The government has voluntarily revealed the total intelligence budget only twice before, in 1997 and 1998 in response to a lawsuit. Then it was $26.6 billion and $26.7 billion, respectively, showing that the total intelligence budget has tripled in 12 years. No details of how the money was spent have ever been revealed; the government cites “national security” as the reason.

In addition to its usual skullduggery, intelligence agency activities include such crimes as dropping assassination drones in Afghanistan and Pakistan and so-called “rendering” operations where suspects, more often than not ordinary citizens, are kidnapped and secretly flown to foreign locations where they are tortured.

Military budget cover-up

Since the war in Vietnam, U.S. budget planners have devised a number of accounting tricks to hide the true costs of the many wars and interventions they have conducted. During the Bush administration, the costs of the wars in Iraq and Afghanistan were taken out of the budget altogether.

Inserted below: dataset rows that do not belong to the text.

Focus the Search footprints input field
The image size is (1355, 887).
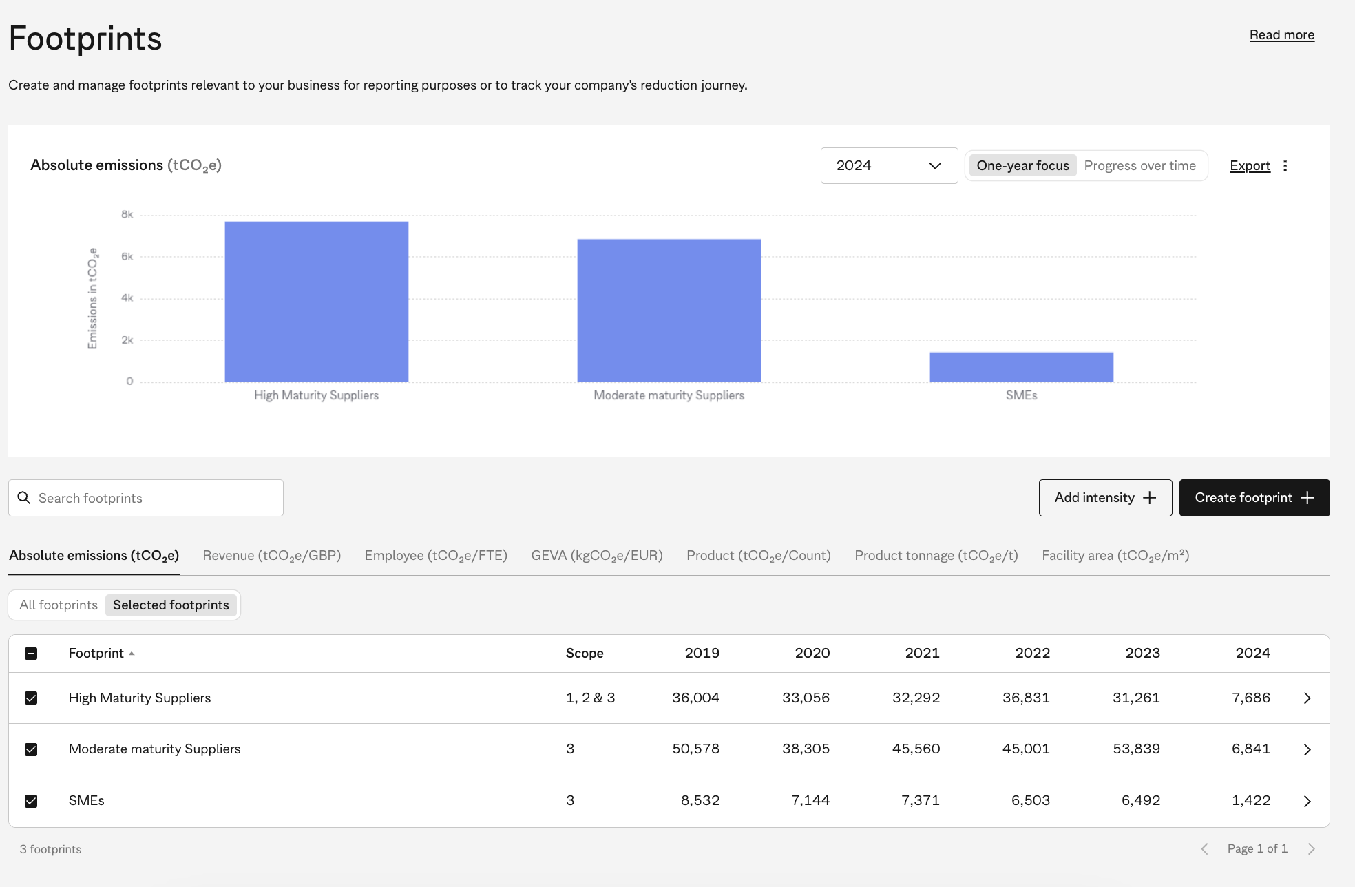tap(155, 498)
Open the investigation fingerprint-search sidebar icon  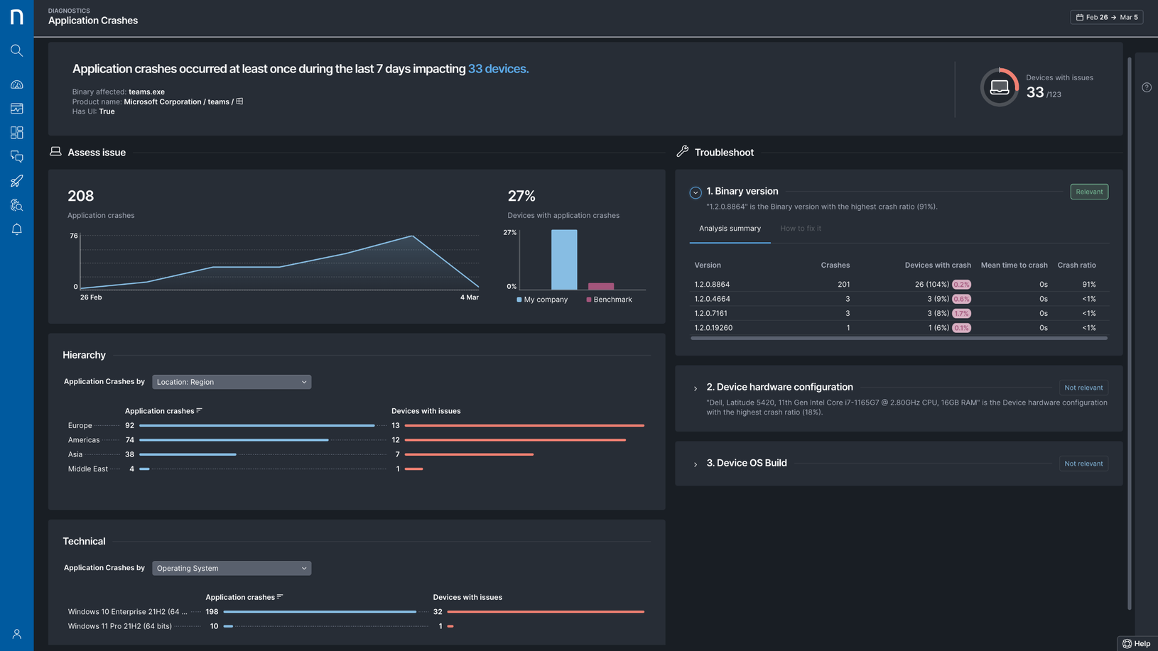(x=16, y=205)
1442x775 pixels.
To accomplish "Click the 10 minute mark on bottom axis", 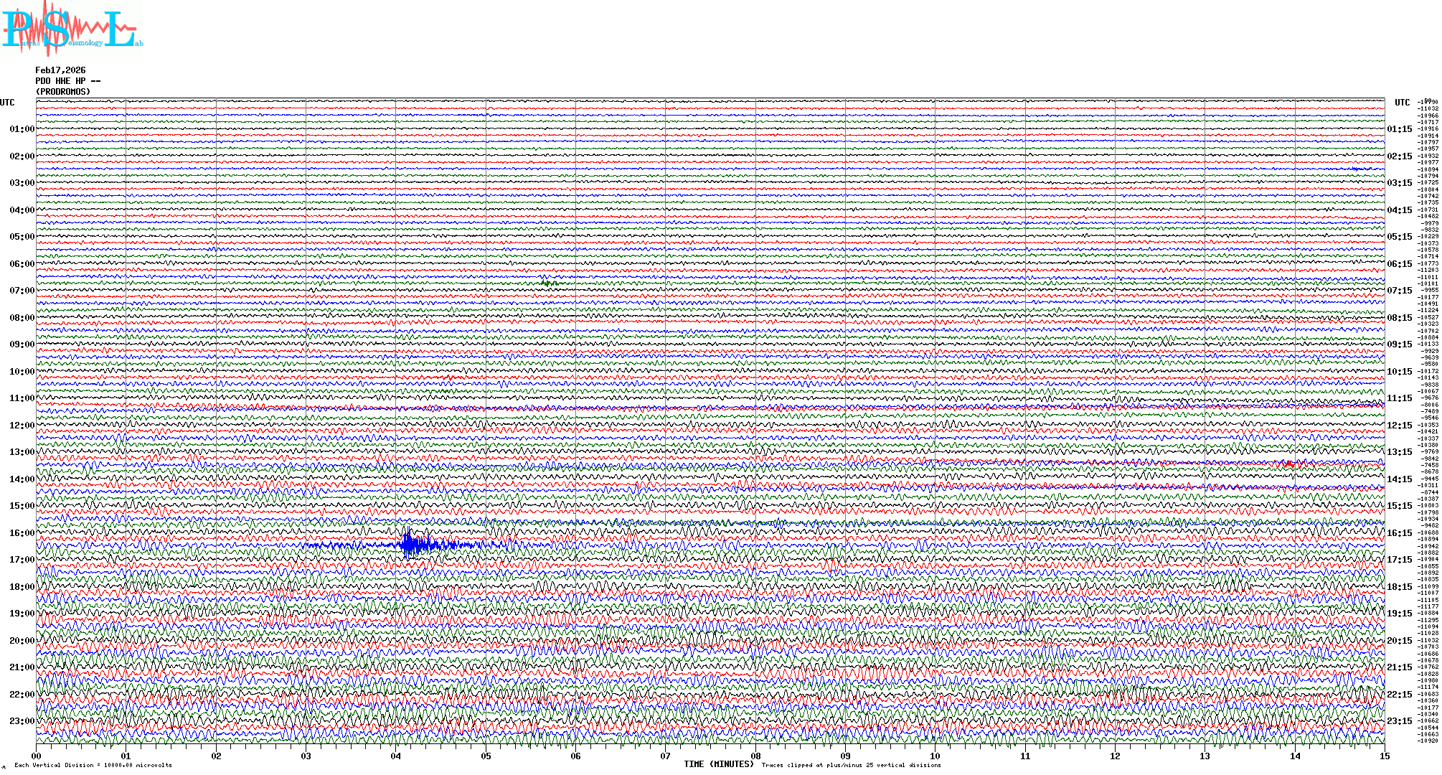I will click(935, 756).
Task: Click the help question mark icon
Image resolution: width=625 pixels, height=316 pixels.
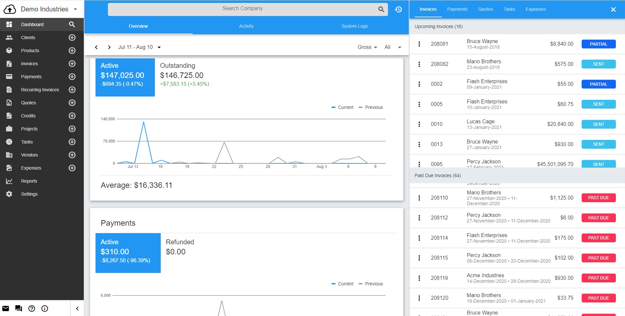Action: click(x=32, y=308)
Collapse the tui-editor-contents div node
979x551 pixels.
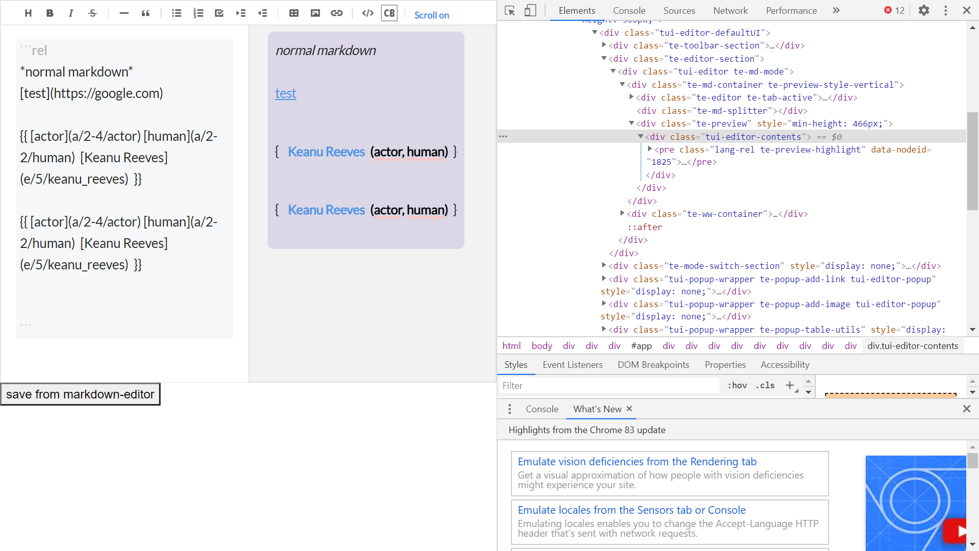[640, 136]
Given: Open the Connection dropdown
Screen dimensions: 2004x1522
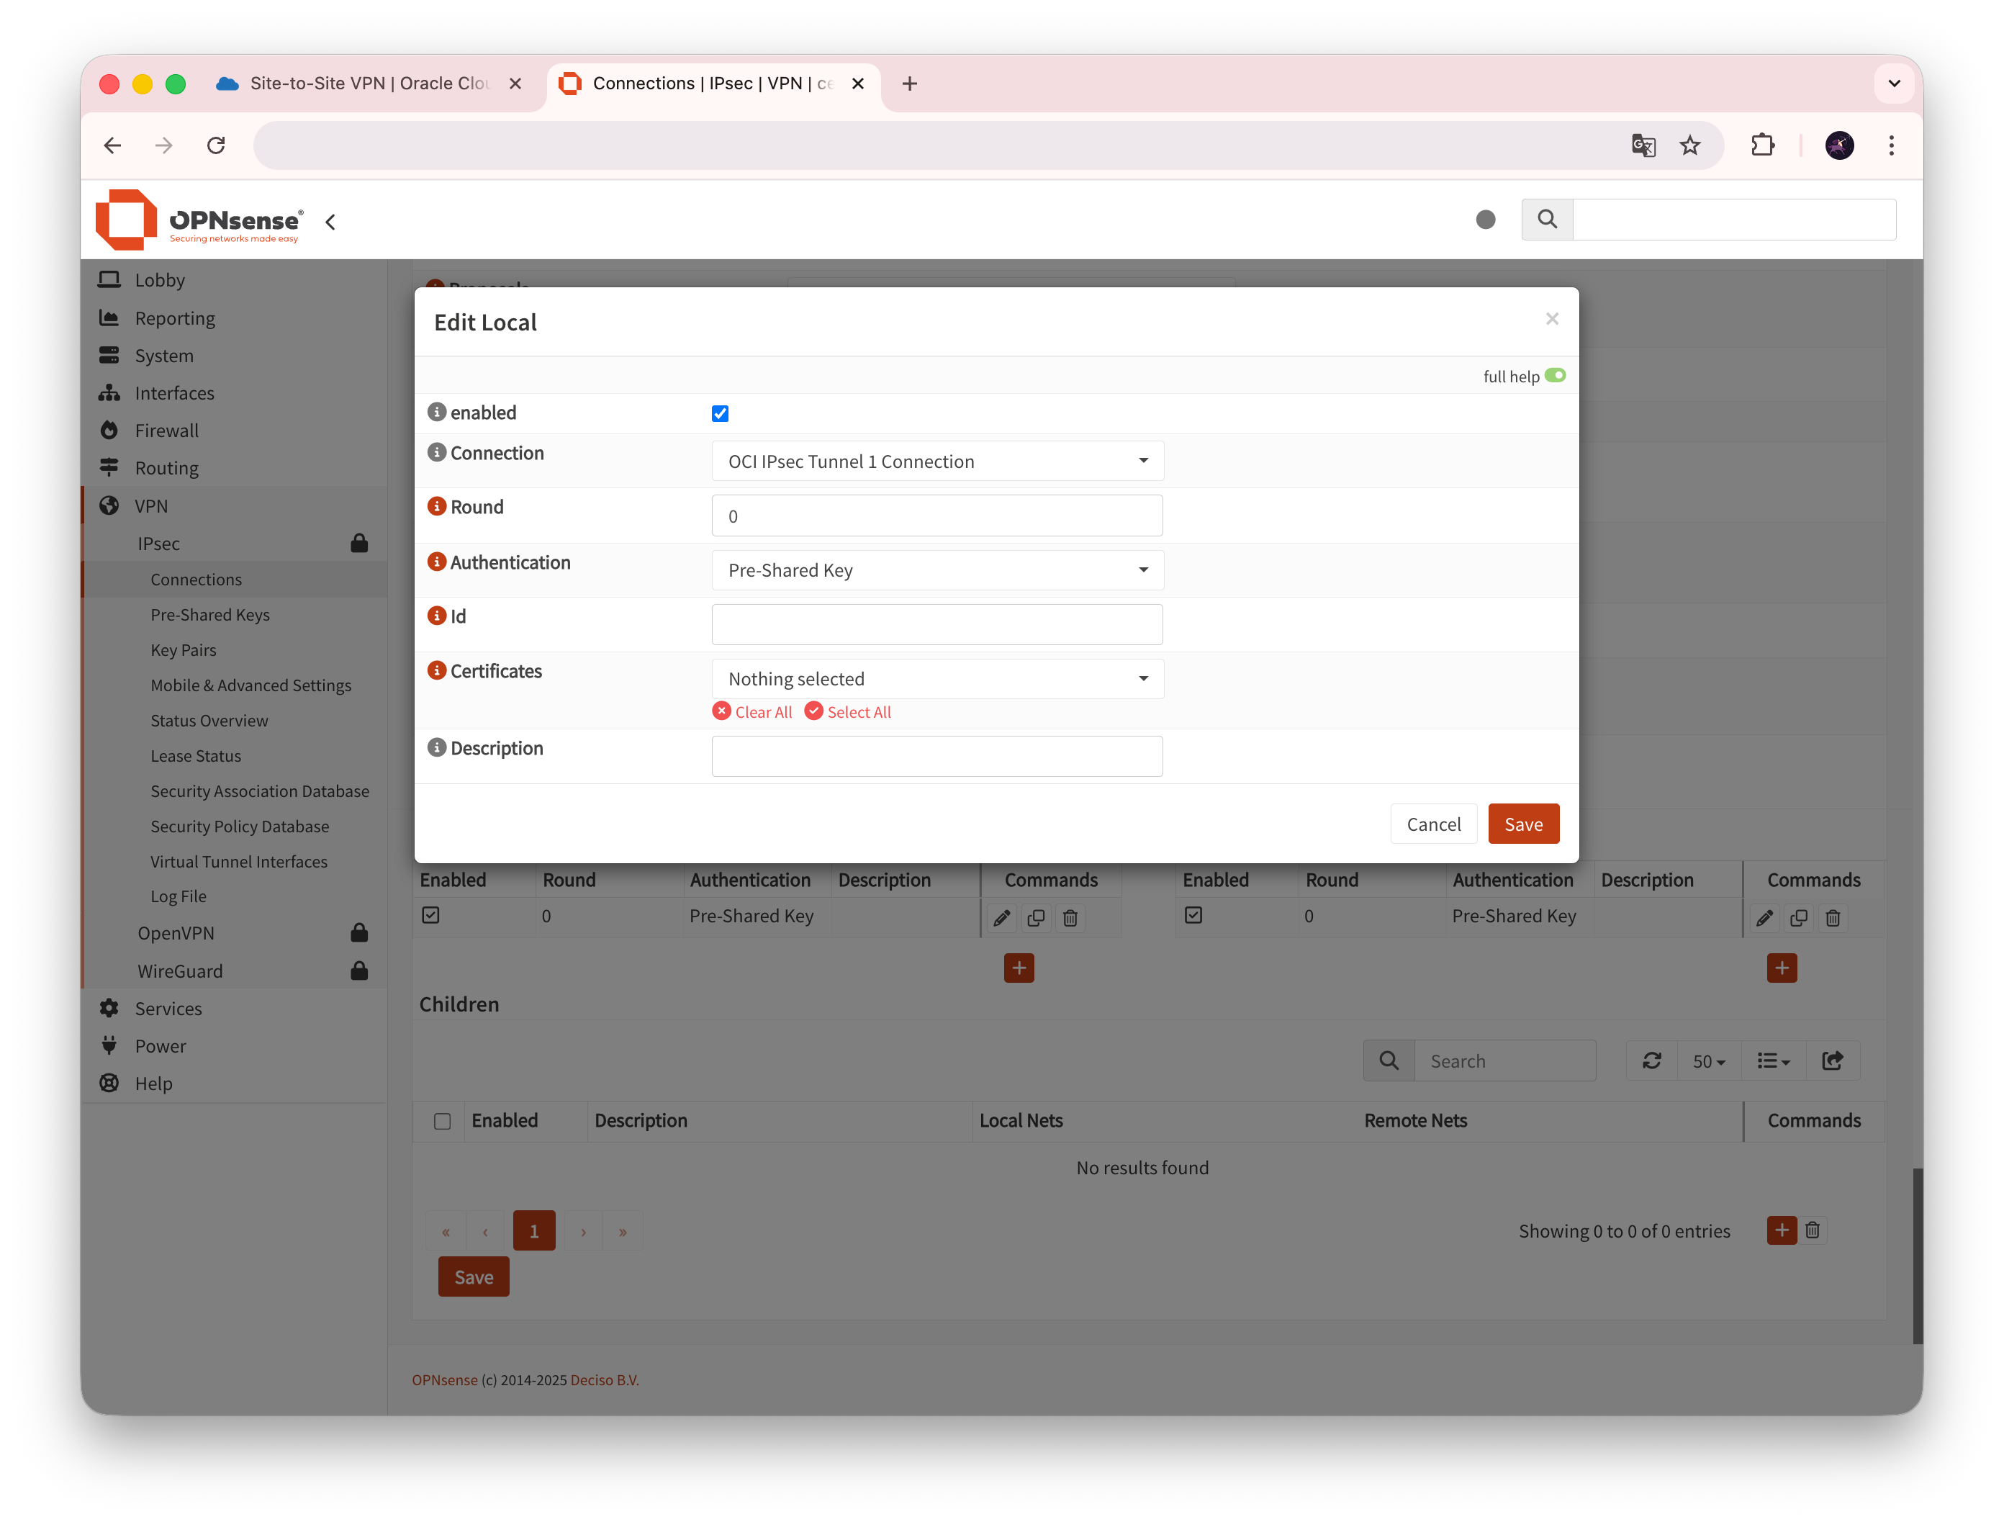Looking at the screenshot, I should (x=937, y=461).
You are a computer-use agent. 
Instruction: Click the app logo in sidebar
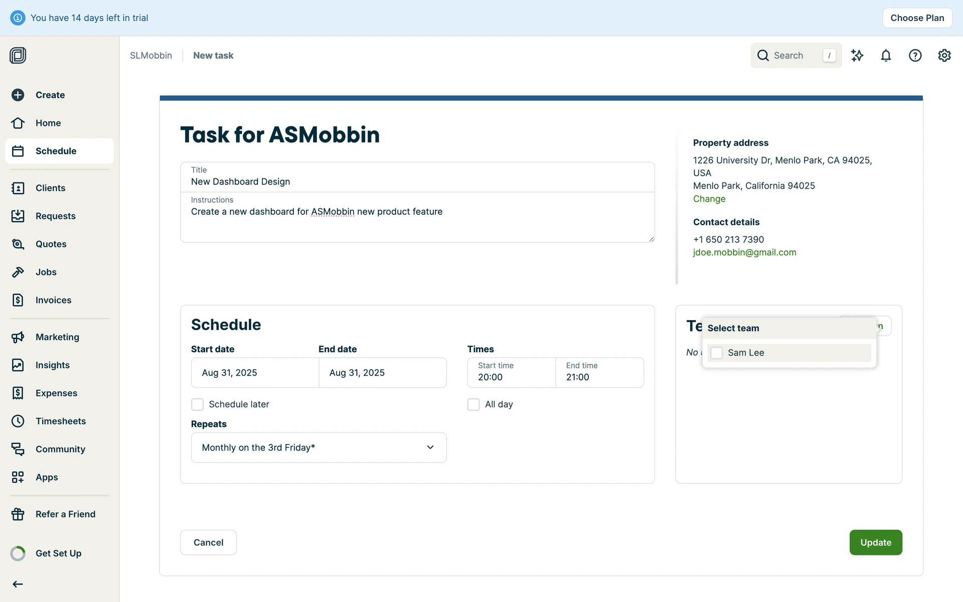pyautogui.click(x=18, y=56)
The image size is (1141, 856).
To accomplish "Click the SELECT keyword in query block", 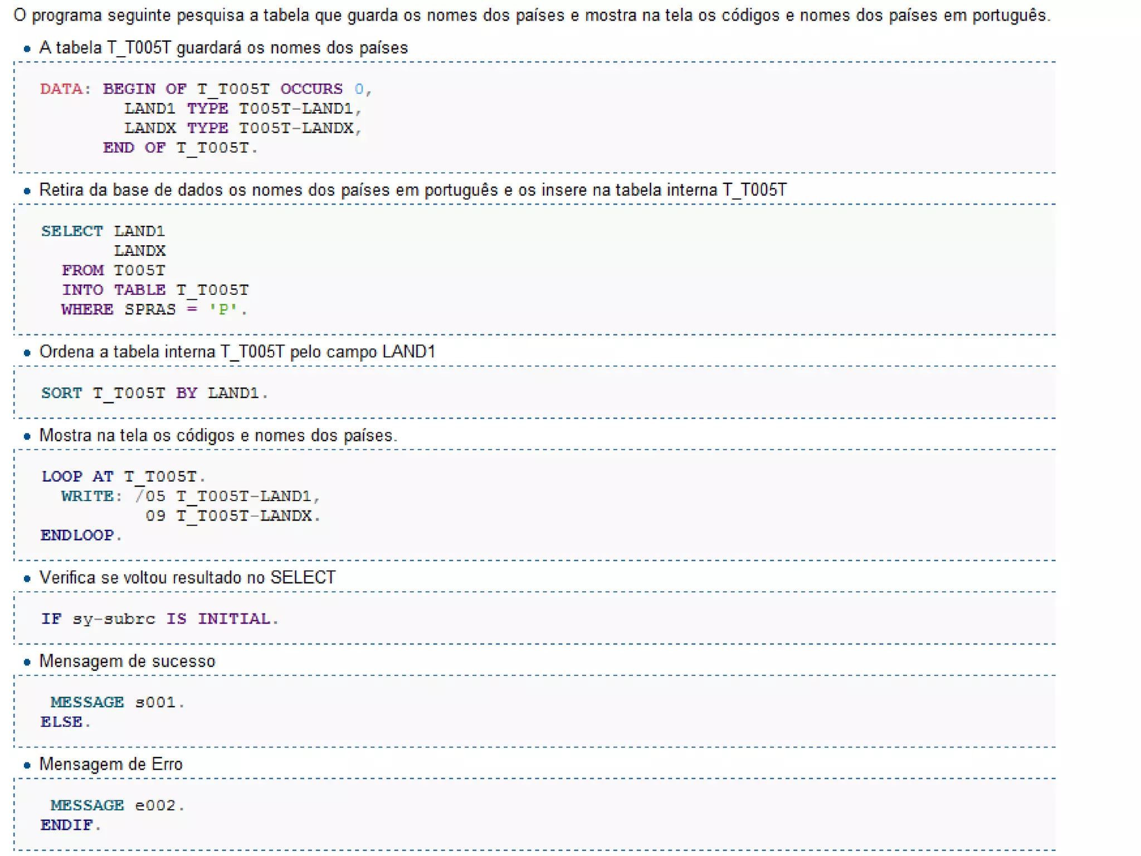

While the Obama administration has put the costs of these wars back into the budget, it persists in other misleading practices. One of the main techniques is to meld Social Security, Medicare and Medicaid costs into the overall budget to make it appear that social services, not military spending, make up the largest share. Thus in the 2009 federal budget, Medicare and Social Security were shown as constituting 39 percent of the budget, while defense was pegged at 23 percent. (www.gpoaccess.gov)

This covers up the fact that Social Security and Medicare are self-contained, self-supporting programs, overwhelmingly paid for by taxes from working people. Unfortunately, recent administrations have regularly raided these funds to pay for their many wars and interventions.

An honest presentation of the federal budget, which includes the costs of past wars, including debt service and veterans’ benefits, and excludes Social Security and Medicare, would show military spending as constituting 54 percent of the budget and human services as a mere 30 percent. (www.ArmsControlCenter.org)

In 2009, 85 percent of federal tax receipts came from Social Security, Medicare and individual income taxes. A mere 7 percent were from corporate income taxes. The progressive movement must demand an end to the robbery of poor and working people to pay for illegal spying and murderous wars.